Tip #1: Plan Your Path Purposefully
Being reflective helps me plan and reminds me to communicate my intentions to my coworkers. If I state my intention for a specific outcome and share the ideas for how I think I might best meet that goal, my colleagues can help me get there by looking for evidence that it’s working and then working with me to brainstorm ideas for how to get there.
One docent who participated in RoP talked about this concept in this way:
“Until I began using video as a reflective tool, there were things I thought I was doing BUT in fact I was not. For example, I thought I was having engaging conversations with our guests at exhibits and during my presentations, but I was doing more lecturing than facilitating conversations.”
One of the things that I intentionally work on is designing activities that allow learners to talk out loud to one another. This is important because people in my audience have limited English, and they benefit from not having to listen to excessive talking that they then have to translate internally for themselves. When they talk in a language that is comfortable for them, it’s easier for them to internalize things.
When I think back to my aforementioned “hell,” the middle of an aquarium was not a place to meet that goal. Moreover, I wasn’t making space for students to connect what the aquarium was showing to their prior knowledge and what was important to them.
A strategy I now use is to “map out the discussions” that I want to have with my learners so that I can be responsive to their thoughts and still achieve desired outcomes (see pages 17–19 of this sample RoP module for an example). Our team at the Academy came up with our own list of strategies based on research in RoP, grounded in shared experiences in our teaching practices.
Tip #2: Stand on the Shoulders of Giants
Informal education is not new, and yet it often seems that we are inventing things over and over again. Why? (I know—it’s fun, there are things no one has tried to do, I am unique, my guests are unique, etc. These are all valid). But, come on, fess up—how many times have you created something only to realize it’s already been done, and maybe in a better way?

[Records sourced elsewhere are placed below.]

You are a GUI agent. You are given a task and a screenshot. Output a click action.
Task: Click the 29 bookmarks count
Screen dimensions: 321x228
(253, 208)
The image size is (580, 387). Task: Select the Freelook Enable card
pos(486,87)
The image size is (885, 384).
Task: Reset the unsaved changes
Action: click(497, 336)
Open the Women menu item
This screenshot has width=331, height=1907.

Before you dive into (re)inventing something, check the research. There are so many wonderful resources out there from published studies on how people learn, to papers on common misperceptions about scientific topics, and shared evaluation studies! You can also, of course, do your studies.
One of the great things about RoP is that the curriculum provides you with some of the best research that is out there on how people learn (see pages 26–27), and it helps build a shared understanding among colleagues about what that research tells you. Additionally, in our department it has created a norm of seeking out and sharing research that can inform our educational practices.

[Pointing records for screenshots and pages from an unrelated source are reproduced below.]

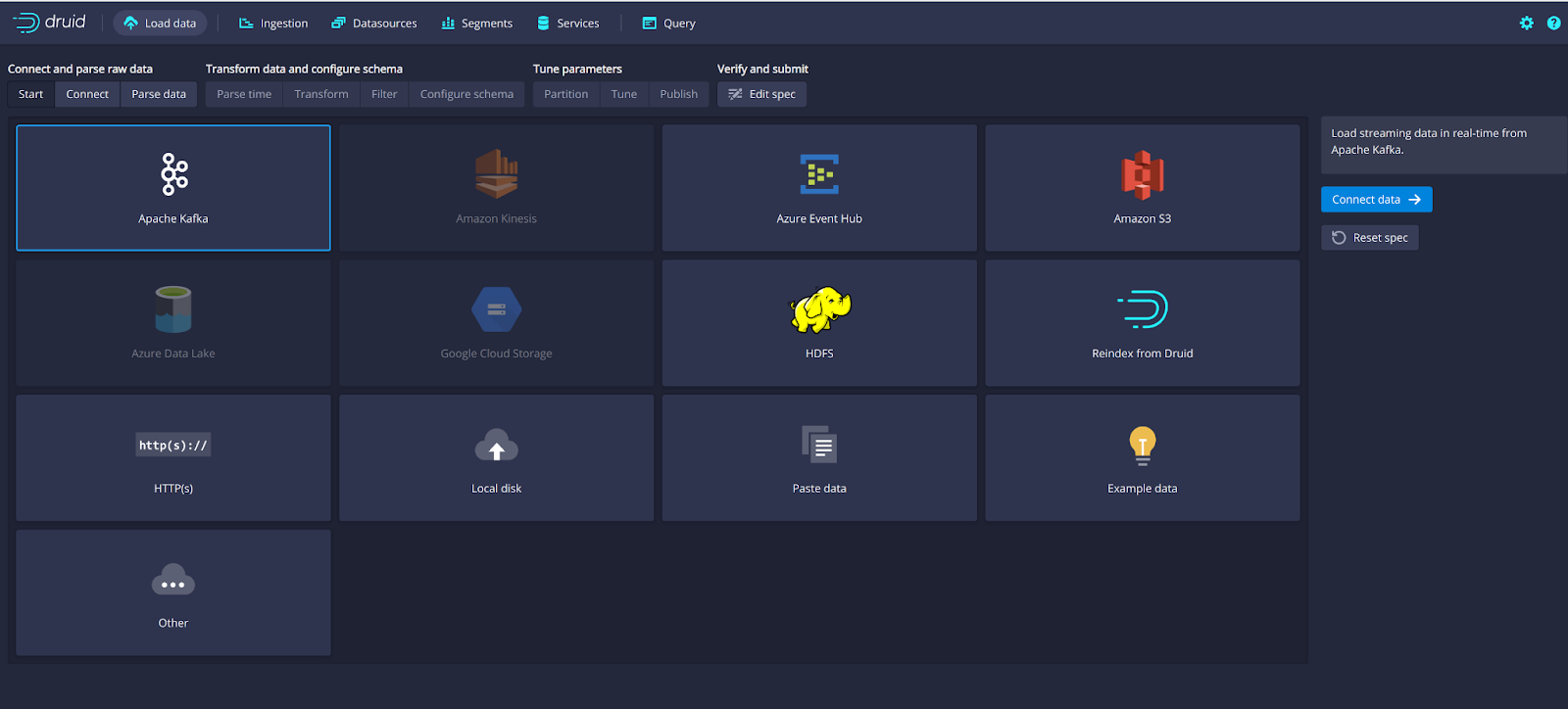Click the Druid logo
Viewport: 1568px width, 709px height.
pyautogui.click(x=49, y=23)
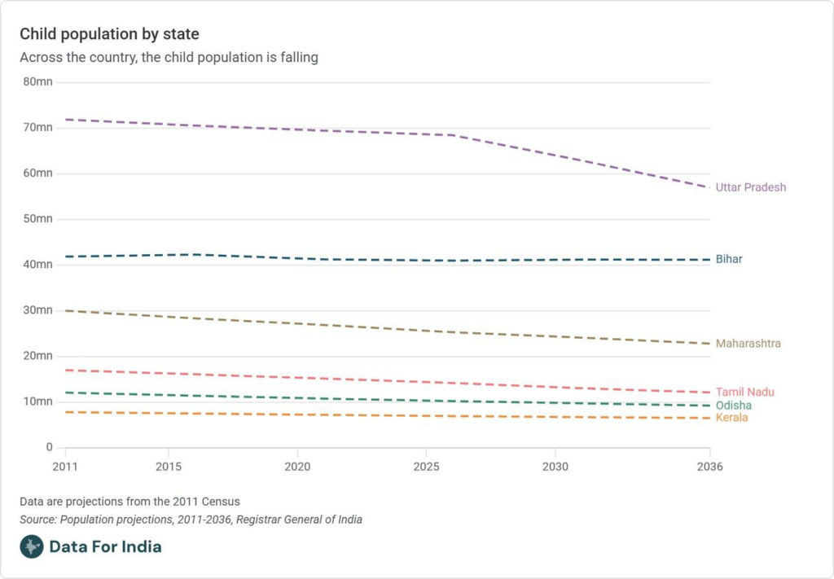Click the Odisha line label
Screen dimensions: 834x579
point(733,406)
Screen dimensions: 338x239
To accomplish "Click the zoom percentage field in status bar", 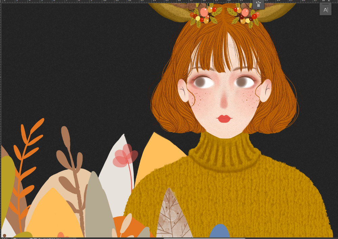I will [5, 238].
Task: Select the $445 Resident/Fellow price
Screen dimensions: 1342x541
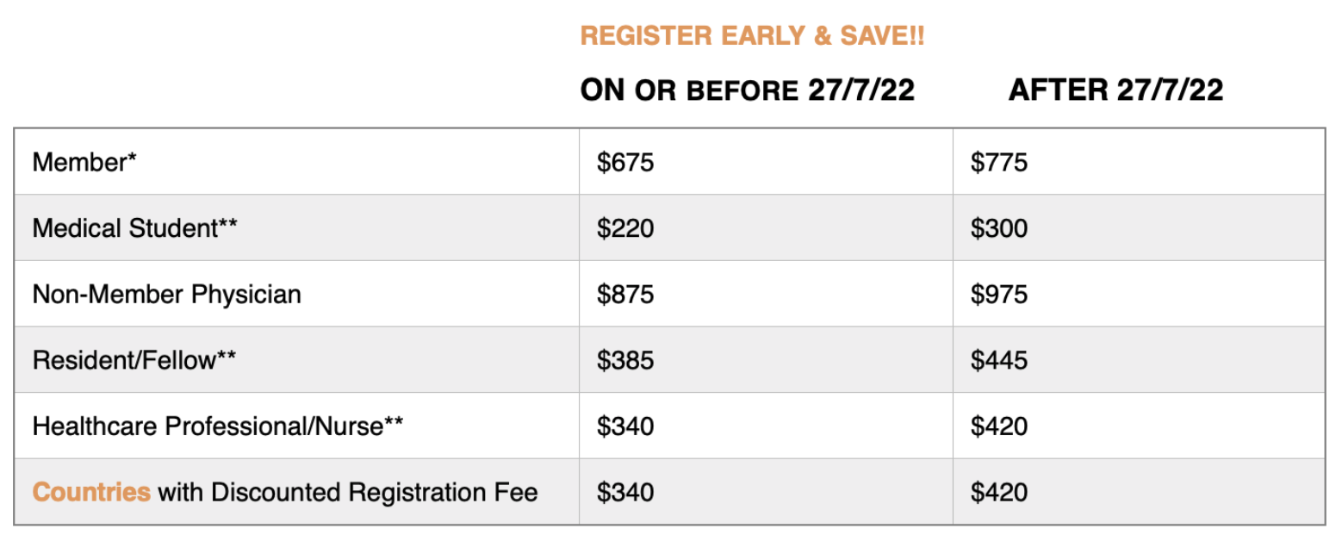Action: point(999,360)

Another RoP graduate mentioned this:
“We now have a better way of talking to each other about what we do. We are building a language and way of sharing that we didn’t have in place before.”

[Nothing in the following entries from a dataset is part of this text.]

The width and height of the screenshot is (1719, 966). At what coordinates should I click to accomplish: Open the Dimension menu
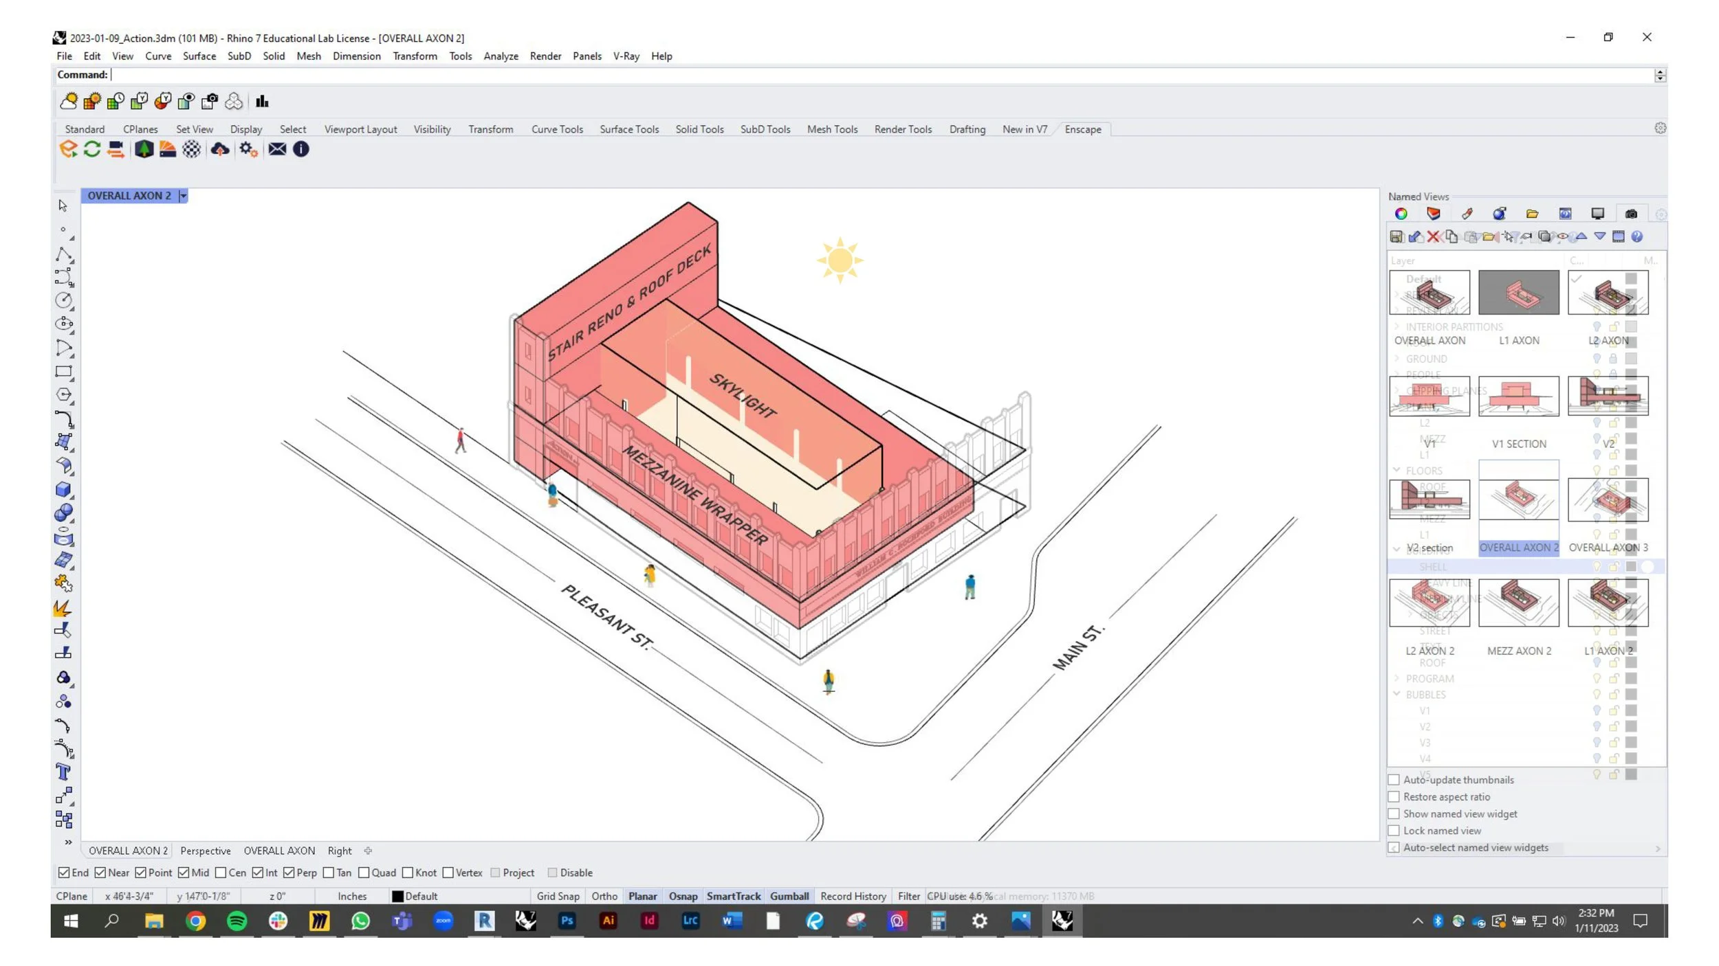(x=356, y=56)
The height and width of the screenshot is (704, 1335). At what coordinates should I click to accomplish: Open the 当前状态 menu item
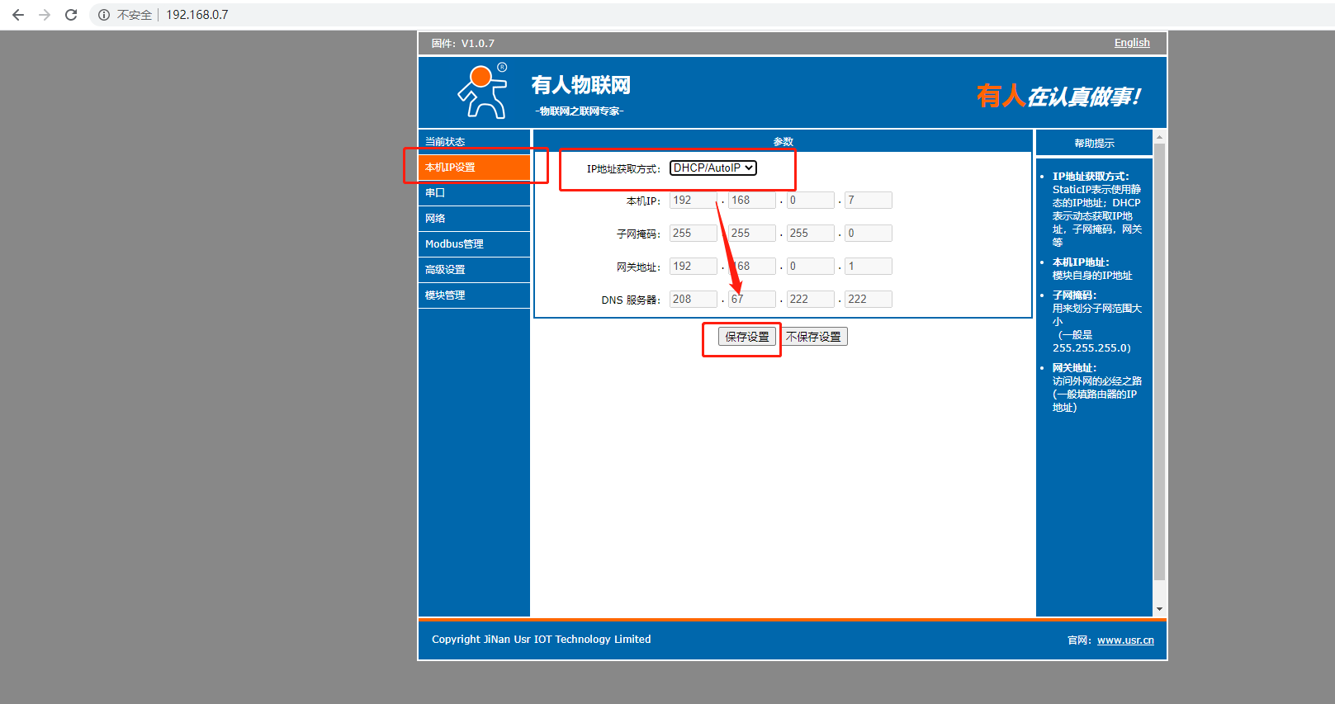[445, 142]
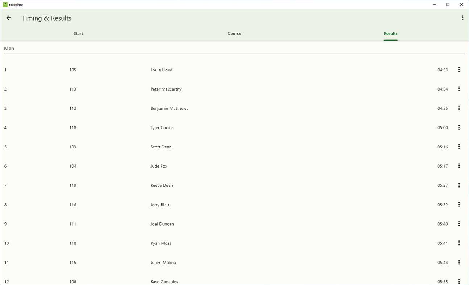
Task: Click the Men section header
Action: click(9, 48)
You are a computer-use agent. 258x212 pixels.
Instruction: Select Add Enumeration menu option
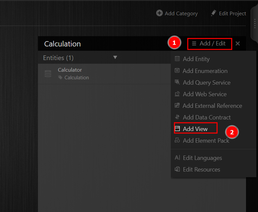[205, 71]
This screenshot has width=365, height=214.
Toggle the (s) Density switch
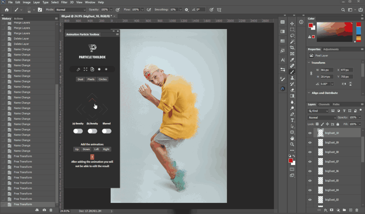tap(78, 131)
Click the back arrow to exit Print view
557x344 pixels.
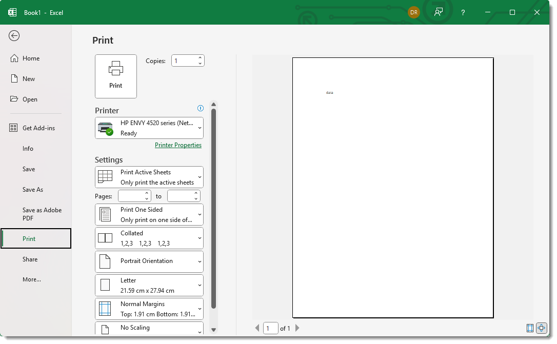click(x=14, y=36)
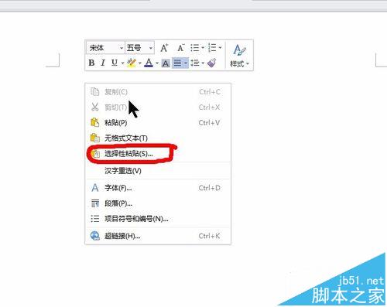Screen dimensions: 387x307
Task: Open the 宋体 font name dropdown
Action: (x=105, y=48)
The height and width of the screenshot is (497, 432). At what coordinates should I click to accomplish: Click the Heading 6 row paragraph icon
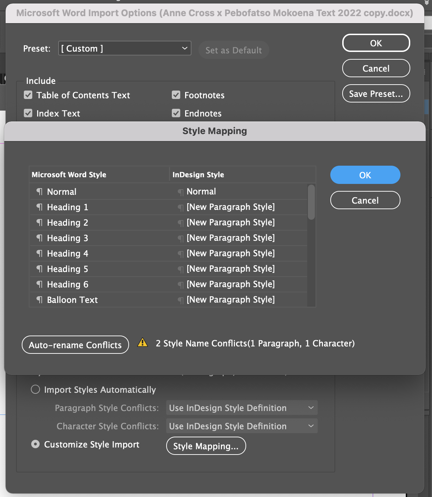(x=39, y=284)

One of my favorite resources comes from Page Keeley and Cary Ivan Schneider (here is a timely one on eclipses, in advance of the August 21 total solar eclipse in the United States). They pull together research on misperceptions and interventions around specific topics, and then create “probes” to help students and teachers externalize their thinking. This is great! I could’ve come up with my own eval, or done my own scouring of Google Scholar, but I can also build from work that others have already done—hence standing on the shoulders of giants.
Tip #3: Cultivate Curiosity about Your Learners
(or, “It’s Not about You!”)
What do your learners know? How do you figure out what’s important to them? How do you help them fulfill their own personal interests? How might your activities/programs/lessons connect with what is important to your learners? What tells you that you are doing that successfully or unsuccessfully?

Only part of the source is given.